Des incidents diplomatiques et des mesures réciproques ont encore alimenté la défiance, et des allégations de conditions sanitaires affectant des diplomates ont conduit à des réductions de personnel et à des tensions accrues.
Évolutions récentes : fluctuations entre assouplissements et sanctions (2022–2026)
Depuis 2022, la musique diplomatique est restée incertaine. L’administration Biden a partiellement levé ou assoupli certaines restrictions et a autorisé la reprise de vols commerciaux vers plusieurs aéroports cubains.
Mais la trajectoire est restée instable : des mesures d’allégement ont côtoyé des annonces de réinscription de Cuba sur des listes de pays « parrains » du terrorisme et des renforcement de sanctions selon les orientations des administrations successives.
Points saillants d’une chronologie dense
- Fin XIXe siècle : intervention américaine et fin de la domination espagnole ; occupation militaire américaine sur l’île.
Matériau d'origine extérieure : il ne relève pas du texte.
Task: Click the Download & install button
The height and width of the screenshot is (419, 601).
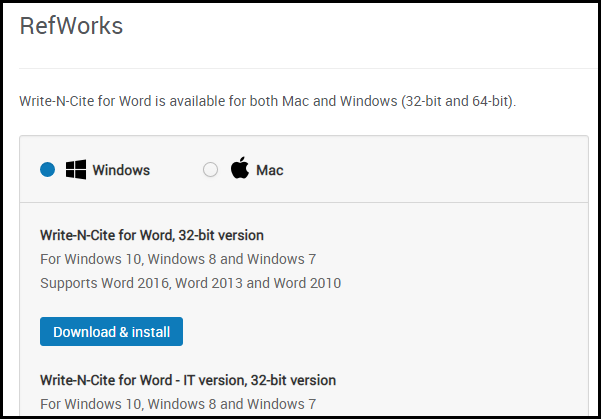Action: click(111, 332)
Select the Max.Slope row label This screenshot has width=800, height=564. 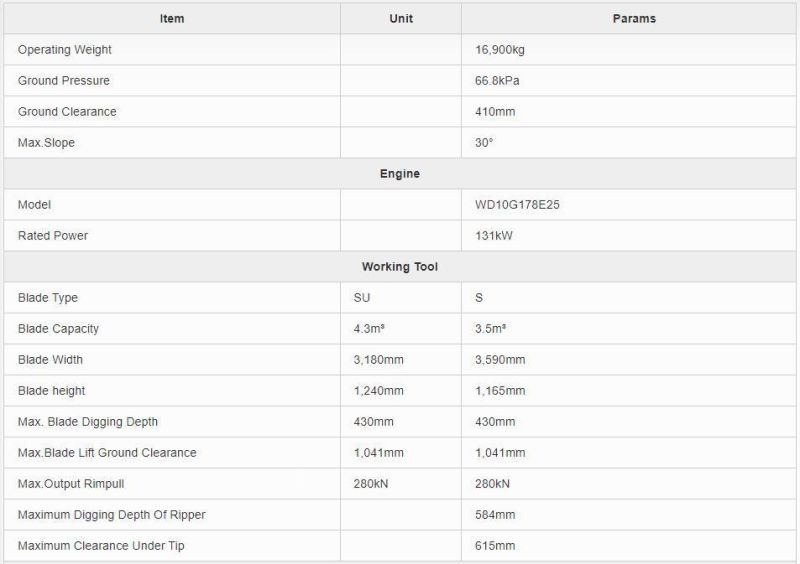pyautogui.click(x=46, y=143)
- 1903 : établissement d’une base américaine à Guantánamo.
- 1959 : révolution cubaine et nationalisations des biens américains.
- 1962 : embargo complet et crise des missiles, point culminant de l’affrontement Est‑Ouest.
- 1980–1994 : vagues migratoires majeures (Mariel, rafles, accords d’émigration).
- 1996 : renforcement des sanctions par des lois américaines ciblant le régime cubain.
- 2015–2016 : rétablissement des relations diplomatiques et visite présidentielle américaine à La Havane.
- 2017–2021 : retour au durcissement et restrictions renforcées sous une nouvelle administration américaine.
- 2022–2026 : alternance d’assouplissements ciblés et de nouvelles sanctions, et montée des tensions régionales liées à des événements en Amérique latine.
Enjeux actuels et lignes de friction
Les principaux points de friction restent l’embargo économique, le statut de la base de Guantánamo, les politiques migratoires et les allégations réciproques sur le soutien à des mouvements régionaux. Par ailleurs, les capacités économiques et la dépendance vis‑à‑vis des échanges internationaux pèsent fortement sur La Havane.
La relation États‑Unis‑Cuba demeure étroitement liée aux priorités stratégiques régionales de Washington et aux équilibres politiques internes cubains. Toute avancée implique non seulement des décisions bilatérales mais aussi des évolutions politiques et institutionnelles sur l’île.
Perspectives
À court terme, la trajectoire des relations États‑Unis‑Cuba dépendra des choix de politique étrangère des administrations américaines successives et des réponses de La Havane. Les gestes symboliques et les mesures économiques ponctuelles peuvent ouvrir des fenêtres de dialogue, mais les contentieux historiques continuent d’alimenter la méfiance.
Enfin, les dynamiques migratoires, les aspirations de la société civile cubaine et les contraintes économiques internes joueront un rôle déterminant pour l’évolution future de ces relations, qui restent l’une des plus complexes et les plus durables du voisinage américain.